Sportsman’s Battalion.

In our columns to-day there appears an advertisement inviting recruits for the Sportsman’s Battalion of the Royal Fusiliers, now going into camp in Essex. It should appeal to many very specially in the North of Scotland. Surely no such regimental roll-call ever figured in the archives at Whitehall! There are now enrolled two sons of peers, three baronets, a K.C.M.G., and a peer’s brother. On the other hand, there is a hotel cook who can speak several languages, and who will make an excellent interpreter at the front. A famous boxer, many cricketers and footballers, both amateur and professional, and a number of rowing men are about to devote their energies to mastering military evolutions. One notable recruit has been making a living for years as a music-hall “Apollo”.

A London Appeal

It is seldom that those resident in Scotland are invited to join one or other of the London regiments, but that opportunity has been given on behalf of the Sportsman’s Battalion of the City of London Royal Fusiliers. Captain Westhead, one of the officers of the battalion, is now.  on a recruiting tour in Scotland, and today and tomorrow he will be in attendance at the Palace Hotel, Aberdeen, for the purpose of enrolling men. £10,000 has been raised for the fitting-out of the battalion, and when the necessary numbers have been secured they will take the field as one of the best equipped units in Lord Kitchener’s Army.

Liverpool Echo



John Brown and James Brown let us call them. Those are not their real names, but they will serve as convenient labels for two well-known Liverpool brother who a few years ago were prominent in every kind of field sport. They are strong, hardy men (says the “Day to Day” column of the “Daily Post”), and when they heard that, a Sportsman’s Battalion was being raised for military service they determined to enlist. The maximum age for volunteers was forty-five, and they both happened to be over fifty.

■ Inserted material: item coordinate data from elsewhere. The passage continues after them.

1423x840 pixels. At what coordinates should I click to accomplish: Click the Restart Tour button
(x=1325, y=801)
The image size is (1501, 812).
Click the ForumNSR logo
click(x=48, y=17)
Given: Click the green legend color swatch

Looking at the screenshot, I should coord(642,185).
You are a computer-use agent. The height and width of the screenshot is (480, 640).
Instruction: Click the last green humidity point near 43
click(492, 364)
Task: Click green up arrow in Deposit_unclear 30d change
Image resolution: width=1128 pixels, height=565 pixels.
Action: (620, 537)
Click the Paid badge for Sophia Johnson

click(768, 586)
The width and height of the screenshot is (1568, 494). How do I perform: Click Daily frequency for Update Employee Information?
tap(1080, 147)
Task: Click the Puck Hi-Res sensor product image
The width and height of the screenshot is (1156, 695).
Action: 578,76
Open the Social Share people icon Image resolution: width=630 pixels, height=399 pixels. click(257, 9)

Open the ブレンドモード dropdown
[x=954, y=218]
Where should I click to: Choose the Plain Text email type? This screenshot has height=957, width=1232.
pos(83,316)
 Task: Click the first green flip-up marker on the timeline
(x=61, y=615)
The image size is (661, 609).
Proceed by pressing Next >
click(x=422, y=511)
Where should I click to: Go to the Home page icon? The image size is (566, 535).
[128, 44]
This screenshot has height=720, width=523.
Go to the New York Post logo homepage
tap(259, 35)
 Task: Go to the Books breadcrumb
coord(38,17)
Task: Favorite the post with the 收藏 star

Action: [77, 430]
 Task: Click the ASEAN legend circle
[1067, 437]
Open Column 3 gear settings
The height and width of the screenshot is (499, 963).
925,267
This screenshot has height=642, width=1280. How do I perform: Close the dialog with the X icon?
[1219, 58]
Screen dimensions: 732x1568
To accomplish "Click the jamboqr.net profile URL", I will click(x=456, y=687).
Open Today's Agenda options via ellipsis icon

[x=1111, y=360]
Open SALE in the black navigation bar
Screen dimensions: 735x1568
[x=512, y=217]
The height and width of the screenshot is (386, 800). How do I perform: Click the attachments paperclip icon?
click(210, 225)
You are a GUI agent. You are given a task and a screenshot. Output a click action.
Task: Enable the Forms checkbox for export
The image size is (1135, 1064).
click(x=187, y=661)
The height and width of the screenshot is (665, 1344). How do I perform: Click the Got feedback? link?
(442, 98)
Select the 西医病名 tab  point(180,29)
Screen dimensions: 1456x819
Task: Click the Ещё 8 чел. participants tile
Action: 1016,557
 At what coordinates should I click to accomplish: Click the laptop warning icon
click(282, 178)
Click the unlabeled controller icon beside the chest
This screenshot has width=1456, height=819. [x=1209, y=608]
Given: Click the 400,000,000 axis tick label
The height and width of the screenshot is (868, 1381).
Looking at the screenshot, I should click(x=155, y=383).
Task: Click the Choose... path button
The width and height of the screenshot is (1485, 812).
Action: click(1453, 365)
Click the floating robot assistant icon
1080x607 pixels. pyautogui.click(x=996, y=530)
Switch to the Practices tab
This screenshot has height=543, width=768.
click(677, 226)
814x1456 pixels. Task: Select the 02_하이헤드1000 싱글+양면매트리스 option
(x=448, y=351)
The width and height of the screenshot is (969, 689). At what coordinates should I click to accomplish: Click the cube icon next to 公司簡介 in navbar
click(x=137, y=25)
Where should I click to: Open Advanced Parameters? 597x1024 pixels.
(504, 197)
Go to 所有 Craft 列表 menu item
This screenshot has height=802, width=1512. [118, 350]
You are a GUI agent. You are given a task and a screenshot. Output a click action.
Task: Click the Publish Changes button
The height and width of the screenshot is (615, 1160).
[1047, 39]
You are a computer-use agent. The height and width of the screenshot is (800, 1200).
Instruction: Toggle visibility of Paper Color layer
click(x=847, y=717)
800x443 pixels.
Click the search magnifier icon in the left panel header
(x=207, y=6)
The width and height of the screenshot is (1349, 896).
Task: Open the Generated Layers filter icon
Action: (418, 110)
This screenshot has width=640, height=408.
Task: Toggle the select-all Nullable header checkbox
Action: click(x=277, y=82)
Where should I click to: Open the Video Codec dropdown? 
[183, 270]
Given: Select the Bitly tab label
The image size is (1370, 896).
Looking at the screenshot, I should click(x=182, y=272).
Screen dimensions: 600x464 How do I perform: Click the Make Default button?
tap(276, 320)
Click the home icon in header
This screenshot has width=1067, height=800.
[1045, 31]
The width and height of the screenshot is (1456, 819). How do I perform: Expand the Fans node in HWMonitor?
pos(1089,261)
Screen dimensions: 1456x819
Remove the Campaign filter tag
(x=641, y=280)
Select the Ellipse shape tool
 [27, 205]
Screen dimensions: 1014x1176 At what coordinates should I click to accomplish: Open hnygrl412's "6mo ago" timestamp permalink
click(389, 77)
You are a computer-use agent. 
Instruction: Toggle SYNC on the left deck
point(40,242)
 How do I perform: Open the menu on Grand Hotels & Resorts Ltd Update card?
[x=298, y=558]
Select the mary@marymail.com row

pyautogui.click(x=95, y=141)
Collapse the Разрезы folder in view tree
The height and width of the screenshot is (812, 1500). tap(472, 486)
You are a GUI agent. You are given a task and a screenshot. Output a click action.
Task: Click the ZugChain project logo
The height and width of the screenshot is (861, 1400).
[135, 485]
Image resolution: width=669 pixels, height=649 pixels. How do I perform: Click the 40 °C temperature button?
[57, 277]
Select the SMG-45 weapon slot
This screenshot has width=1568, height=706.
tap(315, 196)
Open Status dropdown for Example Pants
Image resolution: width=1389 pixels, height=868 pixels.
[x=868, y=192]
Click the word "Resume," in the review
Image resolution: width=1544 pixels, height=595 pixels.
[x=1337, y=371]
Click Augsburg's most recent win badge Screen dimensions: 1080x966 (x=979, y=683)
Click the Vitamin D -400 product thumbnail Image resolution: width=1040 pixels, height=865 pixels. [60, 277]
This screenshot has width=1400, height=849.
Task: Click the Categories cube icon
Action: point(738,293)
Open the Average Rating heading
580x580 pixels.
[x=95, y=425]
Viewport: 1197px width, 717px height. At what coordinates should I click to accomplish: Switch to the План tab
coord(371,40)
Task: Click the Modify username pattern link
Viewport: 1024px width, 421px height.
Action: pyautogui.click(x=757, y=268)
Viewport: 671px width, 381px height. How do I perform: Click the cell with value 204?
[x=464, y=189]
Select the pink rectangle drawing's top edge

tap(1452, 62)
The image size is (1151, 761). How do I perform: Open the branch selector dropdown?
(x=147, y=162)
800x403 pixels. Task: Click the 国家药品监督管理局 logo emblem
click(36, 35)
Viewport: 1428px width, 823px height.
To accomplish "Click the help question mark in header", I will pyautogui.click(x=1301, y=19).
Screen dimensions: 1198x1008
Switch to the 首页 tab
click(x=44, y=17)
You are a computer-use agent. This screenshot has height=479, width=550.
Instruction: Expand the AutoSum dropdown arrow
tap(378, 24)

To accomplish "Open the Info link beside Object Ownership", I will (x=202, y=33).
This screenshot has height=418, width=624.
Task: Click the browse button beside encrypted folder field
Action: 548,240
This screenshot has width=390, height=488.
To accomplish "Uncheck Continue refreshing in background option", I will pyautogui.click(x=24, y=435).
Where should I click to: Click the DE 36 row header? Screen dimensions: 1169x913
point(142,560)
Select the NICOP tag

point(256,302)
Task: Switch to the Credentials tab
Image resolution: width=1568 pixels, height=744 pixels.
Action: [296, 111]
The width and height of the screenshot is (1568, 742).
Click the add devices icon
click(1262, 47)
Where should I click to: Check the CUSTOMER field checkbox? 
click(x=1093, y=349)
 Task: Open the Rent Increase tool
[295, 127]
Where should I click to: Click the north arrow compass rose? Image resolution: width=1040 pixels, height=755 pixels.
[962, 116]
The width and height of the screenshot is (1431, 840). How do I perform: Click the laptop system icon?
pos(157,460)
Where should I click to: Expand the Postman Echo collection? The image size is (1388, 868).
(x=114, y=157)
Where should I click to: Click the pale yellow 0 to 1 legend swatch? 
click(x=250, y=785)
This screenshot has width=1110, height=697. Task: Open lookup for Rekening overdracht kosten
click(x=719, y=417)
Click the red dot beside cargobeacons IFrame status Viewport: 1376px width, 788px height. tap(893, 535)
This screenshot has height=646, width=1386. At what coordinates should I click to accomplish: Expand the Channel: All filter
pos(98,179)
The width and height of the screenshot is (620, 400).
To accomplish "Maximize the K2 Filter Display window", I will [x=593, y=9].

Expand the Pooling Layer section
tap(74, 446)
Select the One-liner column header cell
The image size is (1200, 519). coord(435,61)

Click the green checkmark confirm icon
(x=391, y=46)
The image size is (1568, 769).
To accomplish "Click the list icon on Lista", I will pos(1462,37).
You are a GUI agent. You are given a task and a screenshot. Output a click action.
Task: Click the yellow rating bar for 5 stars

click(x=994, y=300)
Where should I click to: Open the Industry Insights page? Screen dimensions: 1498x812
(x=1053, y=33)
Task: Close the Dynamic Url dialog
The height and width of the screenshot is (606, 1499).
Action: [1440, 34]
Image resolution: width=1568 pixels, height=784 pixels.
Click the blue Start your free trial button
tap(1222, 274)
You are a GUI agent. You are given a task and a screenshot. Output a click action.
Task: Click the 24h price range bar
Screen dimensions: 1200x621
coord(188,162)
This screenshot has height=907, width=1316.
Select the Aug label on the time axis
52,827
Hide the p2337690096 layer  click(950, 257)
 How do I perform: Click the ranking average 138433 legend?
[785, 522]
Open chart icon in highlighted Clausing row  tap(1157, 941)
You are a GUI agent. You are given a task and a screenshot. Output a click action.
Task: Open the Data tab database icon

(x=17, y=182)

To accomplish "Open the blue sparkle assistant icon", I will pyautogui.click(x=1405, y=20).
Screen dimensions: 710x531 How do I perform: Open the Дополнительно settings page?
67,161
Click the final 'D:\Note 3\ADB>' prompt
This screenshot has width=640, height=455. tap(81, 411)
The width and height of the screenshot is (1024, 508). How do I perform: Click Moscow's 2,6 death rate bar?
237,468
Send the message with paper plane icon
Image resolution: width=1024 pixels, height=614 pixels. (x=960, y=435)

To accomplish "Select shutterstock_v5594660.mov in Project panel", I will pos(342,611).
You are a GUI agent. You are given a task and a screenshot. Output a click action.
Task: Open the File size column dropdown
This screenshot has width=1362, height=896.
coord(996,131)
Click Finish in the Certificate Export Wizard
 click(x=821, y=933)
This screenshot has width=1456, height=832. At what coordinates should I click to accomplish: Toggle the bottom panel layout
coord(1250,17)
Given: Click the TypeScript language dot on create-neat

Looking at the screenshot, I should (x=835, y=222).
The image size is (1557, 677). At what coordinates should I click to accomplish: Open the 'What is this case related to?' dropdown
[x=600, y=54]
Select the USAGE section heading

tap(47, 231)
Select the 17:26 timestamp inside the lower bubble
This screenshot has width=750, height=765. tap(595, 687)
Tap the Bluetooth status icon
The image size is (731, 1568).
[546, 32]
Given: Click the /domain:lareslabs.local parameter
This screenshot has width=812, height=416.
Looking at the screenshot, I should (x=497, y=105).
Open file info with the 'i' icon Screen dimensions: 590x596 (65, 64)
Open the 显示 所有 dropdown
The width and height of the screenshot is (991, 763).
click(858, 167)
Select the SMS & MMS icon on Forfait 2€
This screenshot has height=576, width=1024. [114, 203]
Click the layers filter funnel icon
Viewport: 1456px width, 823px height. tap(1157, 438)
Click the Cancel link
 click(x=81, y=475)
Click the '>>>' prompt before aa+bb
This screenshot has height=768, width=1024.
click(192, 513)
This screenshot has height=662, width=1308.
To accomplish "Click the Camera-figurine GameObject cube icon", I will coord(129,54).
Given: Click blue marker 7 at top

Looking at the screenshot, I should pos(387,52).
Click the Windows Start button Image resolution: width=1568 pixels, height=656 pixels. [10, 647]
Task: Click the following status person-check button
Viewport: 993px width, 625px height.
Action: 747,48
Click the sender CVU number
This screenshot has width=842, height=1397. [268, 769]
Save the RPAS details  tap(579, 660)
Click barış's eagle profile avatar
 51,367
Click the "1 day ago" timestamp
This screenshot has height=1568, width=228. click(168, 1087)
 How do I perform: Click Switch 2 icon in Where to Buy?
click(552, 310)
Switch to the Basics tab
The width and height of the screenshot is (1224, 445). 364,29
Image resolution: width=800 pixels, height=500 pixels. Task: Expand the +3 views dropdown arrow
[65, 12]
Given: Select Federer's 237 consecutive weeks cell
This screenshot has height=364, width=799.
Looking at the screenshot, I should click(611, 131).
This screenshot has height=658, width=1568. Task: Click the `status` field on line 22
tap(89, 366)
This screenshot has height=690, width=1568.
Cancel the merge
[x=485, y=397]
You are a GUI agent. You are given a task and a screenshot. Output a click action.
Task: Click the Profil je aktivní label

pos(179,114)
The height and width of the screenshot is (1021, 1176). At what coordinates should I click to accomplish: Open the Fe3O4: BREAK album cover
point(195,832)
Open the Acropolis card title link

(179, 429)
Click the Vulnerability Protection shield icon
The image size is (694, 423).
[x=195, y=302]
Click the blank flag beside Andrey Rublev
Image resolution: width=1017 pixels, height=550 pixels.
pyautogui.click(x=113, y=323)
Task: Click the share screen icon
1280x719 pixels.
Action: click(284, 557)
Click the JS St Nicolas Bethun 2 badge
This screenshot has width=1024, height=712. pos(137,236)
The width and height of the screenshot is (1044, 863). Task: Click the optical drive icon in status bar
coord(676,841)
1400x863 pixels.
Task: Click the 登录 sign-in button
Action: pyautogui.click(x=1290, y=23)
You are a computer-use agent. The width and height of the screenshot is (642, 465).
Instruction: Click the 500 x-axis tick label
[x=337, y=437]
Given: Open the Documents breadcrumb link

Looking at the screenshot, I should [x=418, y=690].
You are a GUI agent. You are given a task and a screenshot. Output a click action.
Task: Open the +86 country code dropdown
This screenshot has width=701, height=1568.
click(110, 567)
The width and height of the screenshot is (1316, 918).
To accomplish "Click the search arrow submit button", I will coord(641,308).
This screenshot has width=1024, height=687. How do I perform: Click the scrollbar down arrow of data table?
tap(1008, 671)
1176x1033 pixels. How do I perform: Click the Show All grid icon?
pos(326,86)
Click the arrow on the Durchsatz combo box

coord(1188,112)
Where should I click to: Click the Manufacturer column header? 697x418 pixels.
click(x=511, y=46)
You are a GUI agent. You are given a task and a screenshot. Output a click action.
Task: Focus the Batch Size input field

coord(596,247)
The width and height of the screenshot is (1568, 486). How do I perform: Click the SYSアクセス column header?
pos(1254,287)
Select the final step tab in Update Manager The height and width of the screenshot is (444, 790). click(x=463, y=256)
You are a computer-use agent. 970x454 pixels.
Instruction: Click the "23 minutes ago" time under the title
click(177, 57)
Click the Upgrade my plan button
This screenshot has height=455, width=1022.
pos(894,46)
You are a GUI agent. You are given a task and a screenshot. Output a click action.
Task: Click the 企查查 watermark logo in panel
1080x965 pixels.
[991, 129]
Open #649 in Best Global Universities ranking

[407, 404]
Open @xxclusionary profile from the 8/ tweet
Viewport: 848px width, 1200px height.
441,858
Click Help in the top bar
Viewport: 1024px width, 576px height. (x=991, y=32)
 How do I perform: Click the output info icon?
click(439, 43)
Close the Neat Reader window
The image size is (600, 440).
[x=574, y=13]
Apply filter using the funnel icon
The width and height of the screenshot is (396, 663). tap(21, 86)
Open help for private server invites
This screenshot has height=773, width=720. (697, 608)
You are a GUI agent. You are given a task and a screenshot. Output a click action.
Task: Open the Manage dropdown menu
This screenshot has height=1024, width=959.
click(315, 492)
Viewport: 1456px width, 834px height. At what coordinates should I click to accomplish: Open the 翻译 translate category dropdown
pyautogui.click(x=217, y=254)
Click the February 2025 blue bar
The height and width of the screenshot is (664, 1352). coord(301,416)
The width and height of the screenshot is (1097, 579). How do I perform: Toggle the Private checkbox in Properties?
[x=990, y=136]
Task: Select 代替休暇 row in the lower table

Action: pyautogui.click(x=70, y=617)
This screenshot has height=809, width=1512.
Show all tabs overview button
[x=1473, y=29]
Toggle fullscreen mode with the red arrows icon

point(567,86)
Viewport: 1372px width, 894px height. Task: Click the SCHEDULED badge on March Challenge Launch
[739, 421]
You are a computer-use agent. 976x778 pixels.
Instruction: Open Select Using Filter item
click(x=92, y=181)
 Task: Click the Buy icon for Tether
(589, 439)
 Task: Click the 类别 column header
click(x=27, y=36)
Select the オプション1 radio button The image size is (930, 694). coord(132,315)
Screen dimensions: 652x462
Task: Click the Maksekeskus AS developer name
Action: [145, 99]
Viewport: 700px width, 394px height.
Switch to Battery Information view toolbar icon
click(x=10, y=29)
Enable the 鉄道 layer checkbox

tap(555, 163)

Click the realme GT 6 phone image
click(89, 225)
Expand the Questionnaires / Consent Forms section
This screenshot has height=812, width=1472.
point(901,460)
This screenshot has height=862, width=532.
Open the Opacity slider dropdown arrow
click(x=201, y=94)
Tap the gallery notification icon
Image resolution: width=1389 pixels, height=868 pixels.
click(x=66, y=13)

Still, that was not a serious obstacle. Everybody can tell a little fib some time or other, if he screws himself up to it. John was the first to seek out a recruiting sergeant. When the question of age was mentioned, he explained that he was just turned forty-four – forty-four and three months to be precise. And so he was passed.

James, unaware that John had preceded him, turned up at the recruiting office a little later the same day. “Your age?” asked the officer. “Forty-four and six months,” said James firmly, and without even the even the faintest blush. “By the way,” pursued the officer, glancing through some forms on his desk, “are you related to John Brown?” “Brother,” said James, proudly. “H’m,” was the official comment. “Well, you’re two very excellent men, and, having regard to your ages, you must have had, if I may say so, a very remarkable mother.” And then James was passed, too.